-- 抽出テキスト --

++++++++

Vosne-Romanee Clos des Reas
ヴォーヌ・ロマネ・クロ・デ・レア
ヴォーヌ・ロマネ 赤 (PN,Pb,PL)
('98 \6,000位)('99 \6,000位)

 ブルゴーニュの造り手の中でもその名を馳せるグロ一族。その本家とも言うべきドメーヌ・ジャン・グロの跡を継ぐのが、ジャンの長男であるミッシェル・グロ。1995年にジャン・グロは引退、その一部の畑を相続し現在計18haの畑を持つ。「クロ・デ・レア」は曾御祖父のアルフォンスが1860年に取得して以来のモノポール、栽培面積は2.12ha。平均樹齢は15年、100%新樽にて約18ヶ月の熟成。卵白で清澄、基本的にフィルターは使わず瓶詰め。
 98年:深いガーネット色をしたワインは、しっかり感のある香りと濃縮感のある果実味があり、一定の酸とタンニンのレベルもあるのに、どこかピノ・ノワールらしくない。何も考えずに飲めば美味しいかもしれないが、クロ・デ・レアだと言われたら少し疑問が残る。
 99年:こちらはやや明るめのガーネット色。樽からのロースト香、バラとスミレのフラワリーなアロマに少し爽やかなハーブが交じる。99ヴィンテージからすると、濃くはないが、現時点でもバランスのとれた透明感と素直な美味しさがあるワイン。

++++++++

-- データ一覧 --
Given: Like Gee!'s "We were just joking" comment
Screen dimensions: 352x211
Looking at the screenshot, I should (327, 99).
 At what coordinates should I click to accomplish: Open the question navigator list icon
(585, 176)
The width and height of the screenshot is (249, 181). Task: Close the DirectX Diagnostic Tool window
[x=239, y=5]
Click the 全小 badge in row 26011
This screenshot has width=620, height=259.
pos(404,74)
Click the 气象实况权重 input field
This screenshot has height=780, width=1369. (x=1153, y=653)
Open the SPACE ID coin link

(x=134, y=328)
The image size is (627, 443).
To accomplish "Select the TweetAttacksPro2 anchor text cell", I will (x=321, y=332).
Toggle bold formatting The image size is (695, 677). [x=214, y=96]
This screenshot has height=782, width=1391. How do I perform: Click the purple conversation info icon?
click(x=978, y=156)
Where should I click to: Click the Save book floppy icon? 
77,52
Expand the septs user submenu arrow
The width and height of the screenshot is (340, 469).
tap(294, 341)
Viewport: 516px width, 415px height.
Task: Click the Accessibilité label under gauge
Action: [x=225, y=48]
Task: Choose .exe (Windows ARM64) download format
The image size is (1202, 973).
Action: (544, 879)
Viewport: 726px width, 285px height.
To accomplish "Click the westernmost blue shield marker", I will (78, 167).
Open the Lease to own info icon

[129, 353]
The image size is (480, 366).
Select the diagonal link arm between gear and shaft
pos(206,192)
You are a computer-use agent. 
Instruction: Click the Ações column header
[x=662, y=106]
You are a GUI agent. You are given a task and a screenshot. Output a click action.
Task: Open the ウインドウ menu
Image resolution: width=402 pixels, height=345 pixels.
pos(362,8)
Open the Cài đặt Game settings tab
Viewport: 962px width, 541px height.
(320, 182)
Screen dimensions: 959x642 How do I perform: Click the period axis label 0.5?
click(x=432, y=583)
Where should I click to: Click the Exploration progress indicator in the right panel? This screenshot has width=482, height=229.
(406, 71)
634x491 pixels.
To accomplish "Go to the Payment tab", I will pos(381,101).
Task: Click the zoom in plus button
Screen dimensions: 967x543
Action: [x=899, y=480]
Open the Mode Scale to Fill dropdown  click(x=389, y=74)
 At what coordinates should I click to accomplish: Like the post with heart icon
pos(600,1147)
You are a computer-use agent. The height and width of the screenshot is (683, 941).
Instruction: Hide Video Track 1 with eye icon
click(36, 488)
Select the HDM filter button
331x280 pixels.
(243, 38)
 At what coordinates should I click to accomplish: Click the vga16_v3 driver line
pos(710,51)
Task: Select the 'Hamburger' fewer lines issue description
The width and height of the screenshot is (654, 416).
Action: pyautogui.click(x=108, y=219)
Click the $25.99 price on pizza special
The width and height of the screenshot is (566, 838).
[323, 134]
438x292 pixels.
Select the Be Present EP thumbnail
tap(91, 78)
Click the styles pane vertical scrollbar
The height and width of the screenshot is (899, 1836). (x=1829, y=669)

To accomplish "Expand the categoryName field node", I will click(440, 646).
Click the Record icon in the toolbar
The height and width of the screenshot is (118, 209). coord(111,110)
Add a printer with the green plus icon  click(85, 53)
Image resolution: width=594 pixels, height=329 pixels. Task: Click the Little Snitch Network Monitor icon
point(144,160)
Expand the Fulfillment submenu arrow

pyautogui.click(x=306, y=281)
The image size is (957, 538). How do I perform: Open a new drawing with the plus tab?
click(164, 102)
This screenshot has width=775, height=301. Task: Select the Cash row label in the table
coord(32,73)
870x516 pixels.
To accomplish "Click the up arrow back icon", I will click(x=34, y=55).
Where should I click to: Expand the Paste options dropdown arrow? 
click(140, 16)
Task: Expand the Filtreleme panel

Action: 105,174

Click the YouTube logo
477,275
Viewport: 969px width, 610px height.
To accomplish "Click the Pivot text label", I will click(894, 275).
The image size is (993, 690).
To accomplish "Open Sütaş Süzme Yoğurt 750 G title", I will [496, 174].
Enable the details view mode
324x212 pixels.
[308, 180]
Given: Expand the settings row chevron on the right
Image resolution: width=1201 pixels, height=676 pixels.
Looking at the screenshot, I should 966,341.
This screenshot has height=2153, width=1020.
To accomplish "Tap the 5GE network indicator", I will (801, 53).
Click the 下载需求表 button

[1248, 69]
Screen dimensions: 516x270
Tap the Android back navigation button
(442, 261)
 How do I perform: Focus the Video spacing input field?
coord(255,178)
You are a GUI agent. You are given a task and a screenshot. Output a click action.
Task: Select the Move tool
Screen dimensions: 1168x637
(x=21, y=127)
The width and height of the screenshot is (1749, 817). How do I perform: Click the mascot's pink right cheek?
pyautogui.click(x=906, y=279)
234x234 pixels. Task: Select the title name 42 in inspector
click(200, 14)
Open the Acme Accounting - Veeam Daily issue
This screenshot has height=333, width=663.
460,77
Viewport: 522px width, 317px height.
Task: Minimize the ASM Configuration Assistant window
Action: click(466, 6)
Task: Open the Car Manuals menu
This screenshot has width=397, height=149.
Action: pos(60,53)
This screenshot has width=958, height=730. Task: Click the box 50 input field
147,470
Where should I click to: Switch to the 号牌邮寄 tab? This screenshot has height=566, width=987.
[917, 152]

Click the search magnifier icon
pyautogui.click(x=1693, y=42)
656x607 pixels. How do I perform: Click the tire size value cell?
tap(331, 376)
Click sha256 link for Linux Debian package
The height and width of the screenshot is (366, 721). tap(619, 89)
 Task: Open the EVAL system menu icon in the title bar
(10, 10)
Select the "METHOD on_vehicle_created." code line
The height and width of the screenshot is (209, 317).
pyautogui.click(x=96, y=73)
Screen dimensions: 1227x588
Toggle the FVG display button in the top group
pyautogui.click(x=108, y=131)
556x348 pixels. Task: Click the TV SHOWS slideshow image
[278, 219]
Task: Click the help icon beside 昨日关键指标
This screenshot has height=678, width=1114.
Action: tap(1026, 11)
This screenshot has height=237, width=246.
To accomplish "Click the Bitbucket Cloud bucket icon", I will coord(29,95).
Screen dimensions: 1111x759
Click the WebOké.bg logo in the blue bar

++++++++

-- 目標 1 --
ワインの紹介文を「98年:深いガーネット色をし」から「素直な美味しさがあるワイン。」までそっくり書き出し、その際「ガーネット色」を「ルビー色」に入れ替えてください。
-- 目標 2 --
レコードのうち、「title」という文字列を含む行は何行ありますか？数字だけで答えてください。

-- 完全な解答 1 --
98年:深いルビー色をしたワインは、しっかり感のある香りと濃縮感のある果実味があり、一定の酸とタンニンのレベルもあるのに、どこかピノ・ノワールらしくない。何も考えずに飲めば美味しいかもしれないが、クロ・デ・レアだと言われたら少し疑問が残る。
 99年:こちらはやや明るめのルビー色。樽からのロースト香、バラとスミレのフラワリーなアロマに少し爽やかなハーブが交じる。99ヴィンテージからすると、濃くはないが、現時点でもバランスのとれた透明感と素直な美味しさがあるワイン。

-- 完全な解答 2 --
3